Practical child and adolescent psychopharmacology
Praktische psychofarmacologie voor kinderen en adolescenten is een veelbelovende titel voor de kinder- en jeugdpsychiater die werkzaam is in het ambulante of klinische veld. Er is relatief weinig kennis en evidence op het gebied van psychofarmacologie bij de leeftijdsgroep tot achttien jaar. Onderzoek naar de effecten van psychofarmaca bij kinderen en adolescenten is, met uitzondering van de farmacologische behandeling van de aandachtstekort-hyperactiviteitstoornis (adhd), angst- en dwangstoornissen en het syndroom van Gilles de la Tourette, zeer spaarzaam, zowel in Nederland als elders. Vaak wordt er daarom bij het voorschrijven van psychofarmaca aan kinderen en adolescenten - onterecht - gebruikgemaakt van extrapolaties vanuit onderzoeken bij volwassenen. Dit Noord-Amerikaanse boek met negen Canadese auteurs en negentien auteurs uit de Verenigde Staten is een opmerkelijk genuanceerd en bescheiden boek. Het begint met een historisch overzicht van Charles Popper, een coryfee die als een van de eersten sinds een tiental jaren regelmatig workshops geeft over psychofarmacologie bij kinderen en adolescenten. Een relativerend hoofdstuk, waarin hij benadrukt dat we pas aan het begin staan van enige kennis op dit gebied. Datzelfde geldt voor het hoofdstuk ontwikkelingspsychofarmacologie van Kutcher. In dit hoofdstuk wordt vooral de nadruk gelegd op wat we allemaal nog niet weten. Het derde inleidende hoofdstuk, van de hand van Carlson, gaat over de klinische aspecten van psychofarmacologie bij kinderen en adolescenten. Het is het enige werkelijk praktische hoofdstuk waarin onder meer psycho-educatie over psychofarmaca aan de orde komt. In de overige twaalf hoofdstukken worden de diagnostiek, de etiologie en ten slotte de behandeling van de twaalf belangrijkste psychiatrische beelden besproken.

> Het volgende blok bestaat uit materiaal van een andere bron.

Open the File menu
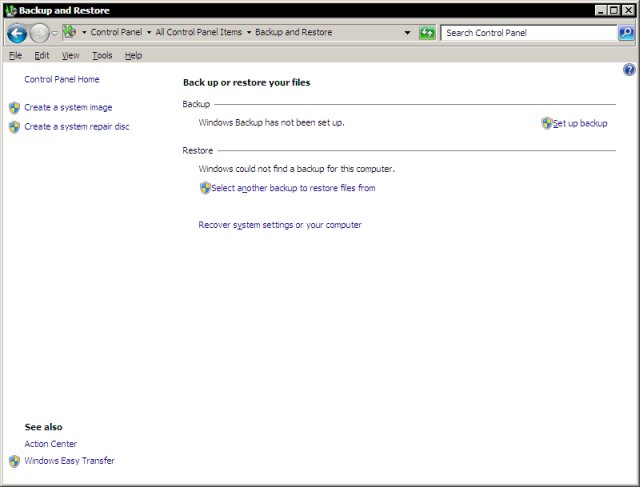The width and height of the screenshot is (640, 487). pos(15,55)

De behandeling, het thema van dit boek, komt echter alleen in grote lijnen aan de orde en er worden nauwelijks praktische adviezen gegeven. Het is ook jammer dat in een boek uit 2002, slechts de onderzoeken tot 1998/1999 worden behandeld. Voor de psychofarmacologische behandeling van de bipolaire stoornis betekent dit bijvoorbeeld dat het enige vergelijkende onderzoek op dit gebied (Kowatch e.a. 2000) niet aan de orde komt. Ditzelfde geldt voor onderzoek uit 2000-2002 op het gebied van de angststoornissen bij kinderen (Bernstein e.a. 2000; The Research Unit on Pediatric Psychopharmacology Anxiety Study Group 2001; Rynn e.a. 2001; Seedat e.a. 2002).
Samenvattend: een opmerkelijk genuanceerd, maar helaas ook weinig praktisch boek, dat bovendien anno 2003 het bezwaar heeft dat de inhoud 4 à 5 jaar oud is, terwijl de ontwikkelingen op het terrein van de psychofarmacologie bij kinderen en adolescenten zich in een rap tempo voltrekken.